◆ **Assignment**: The whole listing that follows should be printed again, unchanged.

=== Record set ===

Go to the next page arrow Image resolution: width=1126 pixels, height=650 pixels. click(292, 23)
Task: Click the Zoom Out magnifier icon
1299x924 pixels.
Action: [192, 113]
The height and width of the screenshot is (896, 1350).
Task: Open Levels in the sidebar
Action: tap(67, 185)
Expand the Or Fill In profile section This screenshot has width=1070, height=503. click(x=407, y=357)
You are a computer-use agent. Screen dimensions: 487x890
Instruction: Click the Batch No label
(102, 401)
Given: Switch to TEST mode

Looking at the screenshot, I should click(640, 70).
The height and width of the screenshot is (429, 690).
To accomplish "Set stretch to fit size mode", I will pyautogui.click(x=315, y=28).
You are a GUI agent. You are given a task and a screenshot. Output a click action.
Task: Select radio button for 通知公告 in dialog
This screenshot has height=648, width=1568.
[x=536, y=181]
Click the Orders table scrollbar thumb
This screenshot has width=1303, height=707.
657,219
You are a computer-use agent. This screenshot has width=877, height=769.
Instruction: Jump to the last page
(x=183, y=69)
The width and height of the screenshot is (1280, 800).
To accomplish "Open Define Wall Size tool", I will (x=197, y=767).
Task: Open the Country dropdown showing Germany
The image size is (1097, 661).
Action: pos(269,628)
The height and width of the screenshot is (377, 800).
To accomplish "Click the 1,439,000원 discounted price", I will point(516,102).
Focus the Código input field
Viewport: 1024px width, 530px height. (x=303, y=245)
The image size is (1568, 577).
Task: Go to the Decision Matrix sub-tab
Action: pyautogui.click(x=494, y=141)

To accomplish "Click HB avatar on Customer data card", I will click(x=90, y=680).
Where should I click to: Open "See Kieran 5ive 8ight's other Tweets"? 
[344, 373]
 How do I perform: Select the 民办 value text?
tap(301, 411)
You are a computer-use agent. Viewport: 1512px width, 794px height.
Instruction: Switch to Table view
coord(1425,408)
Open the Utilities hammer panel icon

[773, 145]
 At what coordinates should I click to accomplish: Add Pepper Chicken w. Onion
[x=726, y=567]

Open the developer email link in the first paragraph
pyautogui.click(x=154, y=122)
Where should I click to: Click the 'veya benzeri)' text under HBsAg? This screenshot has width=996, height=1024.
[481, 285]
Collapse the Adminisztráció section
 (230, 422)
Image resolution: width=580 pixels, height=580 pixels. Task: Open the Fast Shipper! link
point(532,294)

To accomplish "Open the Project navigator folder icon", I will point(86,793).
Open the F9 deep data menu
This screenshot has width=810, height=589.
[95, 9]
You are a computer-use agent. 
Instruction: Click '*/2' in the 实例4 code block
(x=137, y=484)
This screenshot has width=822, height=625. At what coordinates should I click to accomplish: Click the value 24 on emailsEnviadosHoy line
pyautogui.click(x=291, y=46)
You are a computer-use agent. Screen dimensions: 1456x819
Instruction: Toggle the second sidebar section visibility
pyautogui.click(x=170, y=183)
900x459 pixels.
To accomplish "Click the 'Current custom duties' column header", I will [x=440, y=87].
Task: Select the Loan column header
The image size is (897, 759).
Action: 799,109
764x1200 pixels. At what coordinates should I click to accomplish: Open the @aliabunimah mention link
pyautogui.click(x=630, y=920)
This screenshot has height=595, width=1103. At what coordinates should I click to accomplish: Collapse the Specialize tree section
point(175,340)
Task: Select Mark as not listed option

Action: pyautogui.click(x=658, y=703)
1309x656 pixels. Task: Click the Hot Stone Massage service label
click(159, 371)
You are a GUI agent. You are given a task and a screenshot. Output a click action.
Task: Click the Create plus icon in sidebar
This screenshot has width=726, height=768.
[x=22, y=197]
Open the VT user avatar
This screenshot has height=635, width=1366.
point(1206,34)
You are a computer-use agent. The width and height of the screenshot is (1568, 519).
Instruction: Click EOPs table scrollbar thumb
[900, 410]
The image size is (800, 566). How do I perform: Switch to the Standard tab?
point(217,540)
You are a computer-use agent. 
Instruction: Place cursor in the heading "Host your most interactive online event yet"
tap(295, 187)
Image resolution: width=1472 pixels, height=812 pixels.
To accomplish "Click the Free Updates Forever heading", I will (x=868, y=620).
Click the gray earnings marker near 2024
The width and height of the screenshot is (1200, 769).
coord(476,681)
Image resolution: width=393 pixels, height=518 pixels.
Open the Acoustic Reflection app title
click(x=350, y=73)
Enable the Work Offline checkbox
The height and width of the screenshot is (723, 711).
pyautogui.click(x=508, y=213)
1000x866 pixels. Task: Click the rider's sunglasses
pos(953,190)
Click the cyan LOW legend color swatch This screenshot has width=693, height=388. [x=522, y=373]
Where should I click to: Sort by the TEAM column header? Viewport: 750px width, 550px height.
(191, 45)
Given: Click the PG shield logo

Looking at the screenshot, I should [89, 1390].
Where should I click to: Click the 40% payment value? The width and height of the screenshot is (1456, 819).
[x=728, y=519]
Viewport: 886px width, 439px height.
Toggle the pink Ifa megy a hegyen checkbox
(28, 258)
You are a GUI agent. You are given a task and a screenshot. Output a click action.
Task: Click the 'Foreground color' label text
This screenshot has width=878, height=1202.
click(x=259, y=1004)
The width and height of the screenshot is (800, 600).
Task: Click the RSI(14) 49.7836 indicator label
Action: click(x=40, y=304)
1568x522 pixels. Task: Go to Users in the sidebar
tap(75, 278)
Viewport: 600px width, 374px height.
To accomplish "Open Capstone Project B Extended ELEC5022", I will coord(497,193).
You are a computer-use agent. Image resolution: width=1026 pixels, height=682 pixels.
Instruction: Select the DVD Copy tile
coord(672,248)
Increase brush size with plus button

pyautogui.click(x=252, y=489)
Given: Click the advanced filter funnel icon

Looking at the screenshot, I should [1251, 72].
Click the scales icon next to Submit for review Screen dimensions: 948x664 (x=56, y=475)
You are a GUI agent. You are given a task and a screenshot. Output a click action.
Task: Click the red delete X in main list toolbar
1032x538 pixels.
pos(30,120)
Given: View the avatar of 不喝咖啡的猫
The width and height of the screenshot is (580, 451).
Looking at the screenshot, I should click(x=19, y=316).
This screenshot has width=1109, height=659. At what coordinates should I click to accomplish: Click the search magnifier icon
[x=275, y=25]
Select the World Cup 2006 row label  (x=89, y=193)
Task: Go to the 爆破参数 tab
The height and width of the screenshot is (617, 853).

===

◆ **Result**:
Go to the next page arrow Image resolution: width=1126 pixels, height=650 pixels. click(292, 23)
Task: Click the Zoom Out magnifier icon
1299x924 pixels.
Action: [192, 113]
The height and width of the screenshot is (896, 1350).
Task: Open Levels in the sidebar
Action: tap(67, 185)
Expand the Or Fill In profile section This screenshot has width=1070, height=503. click(x=407, y=357)
You are a computer-use agent. Screen dimensions: 487x890
Instruction: Click the Batch No label
(102, 401)
Given: Switch to TEST mode

Looking at the screenshot, I should click(640, 70).
The height and width of the screenshot is (429, 690).
To accomplish "Set stretch to fit size mode", I will pyautogui.click(x=315, y=28).
You are a GUI agent. You are given a task and a screenshot. Output a click action.
Task: Select radio button for 通知公告 in dialog
This screenshot has height=648, width=1568.
[x=536, y=181]
Click the Orders table scrollbar thumb
This screenshot has width=1303, height=707.
657,219
You are a computer-use agent. This screenshot has width=877, height=769.
Instruction: Jump to the last page
(x=183, y=69)
The width and height of the screenshot is (1280, 800).
To accomplish "Open Define Wall Size tool", I will (x=197, y=767).
Task: Open the Country dropdown showing Germany
The image size is (1097, 661).
Action: pos(269,628)
The height and width of the screenshot is (377, 800).
To accomplish "Click the 1,439,000원 discounted price", I will point(516,102).
Focus the Código input field
Viewport: 1024px width, 530px height. (x=303, y=245)
The image size is (1568, 577).
Task: Go to the Decision Matrix sub-tab
Action: pyautogui.click(x=494, y=141)

To accomplish "Click HB avatar on Customer data card", I will click(x=90, y=680).
Where should I click to: Open "See Kieran 5ive 8ight's other Tweets"? 
[344, 373]
 How do I perform: Select the 民办 value text?
tap(301, 411)
You are a computer-use agent. Viewport: 1512px width, 794px height.
Instruction: Switch to Table view
coord(1425,408)
Open the Utilities hammer panel icon

[773, 145]
 At what coordinates should I click to accomplish: Add Pepper Chicken w. Onion
[x=726, y=567]

Open the developer email link in the first paragraph
pyautogui.click(x=154, y=122)
Where should I click to: Click the 'veya benzeri)' text under HBsAg? This screenshot has width=996, height=1024.
[481, 285]
Collapse the Adminisztráció section
 (230, 422)
Image resolution: width=580 pixels, height=580 pixels. Task: Open the Fast Shipper! link
point(532,294)

To accomplish "Open the Project navigator folder icon", I will point(86,793).
Open the F9 deep data menu
This screenshot has width=810, height=589.
[95, 9]
You are a computer-use agent. 
Instruction: Click '*/2' in the 实例4 code block
(x=137, y=484)
This screenshot has width=822, height=625. At what coordinates should I click to accomplish: Click the value 24 on emailsEnviadosHoy line
pyautogui.click(x=291, y=46)
You are a computer-use agent. Screen dimensions: 1456x819
Instruction: Toggle the second sidebar section visibility
pyautogui.click(x=170, y=183)
900x459 pixels.
To accomplish "Click the 'Current custom duties' column header", I will [x=440, y=87].
Task: Select the Loan column header
The image size is (897, 759).
Action: 799,109
764x1200 pixels. At what coordinates should I click to accomplish: Open the @aliabunimah mention link
pyautogui.click(x=630, y=920)
This screenshot has height=595, width=1103. At what coordinates should I click to accomplish: Collapse the Specialize tree section
point(175,340)
Task: Select Mark as not listed option

Action: pyautogui.click(x=658, y=703)
1309x656 pixels. Task: Click the Hot Stone Massage service label
click(159, 371)
You are a GUI agent. You are given a task and a screenshot. Output a click action.
Task: Click the Create plus icon in sidebar
This screenshot has width=726, height=768.
[x=22, y=197]
Open the VT user avatar
This screenshot has height=635, width=1366.
point(1206,34)
You are a computer-use agent. The width and height of the screenshot is (1568, 519).
Instruction: Click EOPs table scrollbar thumb
[900, 410]
The image size is (800, 566). How do I perform: Switch to the Standard tab?
point(217,540)
You are a computer-use agent. 
Instruction: Place cursor in the heading "Host your most interactive online event yet"
tap(295, 187)
Image resolution: width=1472 pixels, height=812 pixels.
To accomplish "Click the Free Updates Forever heading", I will (x=868, y=620).
Click the gray earnings marker near 2024
The width and height of the screenshot is (1200, 769).
coord(476,681)
Image resolution: width=393 pixels, height=518 pixels.
Open the Acoustic Reflection app title
click(x=350, y=73)
Enable the Work Offline checkbox
The height and width of the screenshot is (723, 711).
pyautogui.click(x=508, y=213)
1000x866 pixels. Task: Click the rider's sunglasses
pos(953,190)
Click the cyan LOW legend color swatch This screenshot has width=693, height=388. [x=522, y=373]
Where should I click to: Sort by the TEAM column header? Viewport: 750px width, 550px height.
(191, 45)
Given: Click the PG shield logo

Looking at the screenshot, I should [89, 1390].
Where should I click to: Click the 40% payment value? The width and height of the screenshot is (1456, 819).
[x=728, y=519]
Viewport: 886px width, 439px height.
Toggle the pink Ifa megy a hegyen checkbox
(28, 258)
You are a GUI agent. You are given a task and a screenshot. Output a click action.
Task: Click the 'Foreground color' label text
This screenshot has width=878, height=1202.
click(x=259, y=1004)
The width and height of the screenshot is (800, 600).
Task: Click the RSI(14) 49.7836 indicator label
Action: click(x=40, y=304)
1568x522 pixels. Task: Go to Users in the sidebar
tap(75, 278)
Viewport: 600px width, 374px height.
To accomplish "Open Capstone Project B Extended ELEC5022", I will coord(497,193).
You are a computer-use agent. Image resolution: width=1026 pixels, height=682 pixels.
Instruction: Select the DVD Copy tile
coord(672,248)
Increase brush size with plus button

pyautogui.click(x=252, y=489)
Given: Click the advanced filter funnel icon

Looking at the screenshot, I should [1251, 72].
Click the scales icon next to Submit for review Screen dimensions: 948x664 (x=56, y=475)
You are a GUI agent. You are given a task and a screenshot. Output a click action.
Task: Click the red delete X in main list toolbar
1032x538 pixels.
pos(30,120)
Given: View the avatar of 不喝咖啡的猫
The width and height of the screenshot is (580, 451).
Looking at the screenshot, I should click(x=19, y=316).
This screenshot has width=1109, height=659. At what coordinates should I click to accomplish: Click the search magnifier icon
[x=275, y=25]
Select the World Cup 2006 row label  (x=89, y=193)
Task: Go to the 爆破参数 tab
The height and width of the screenshot is (617, 853).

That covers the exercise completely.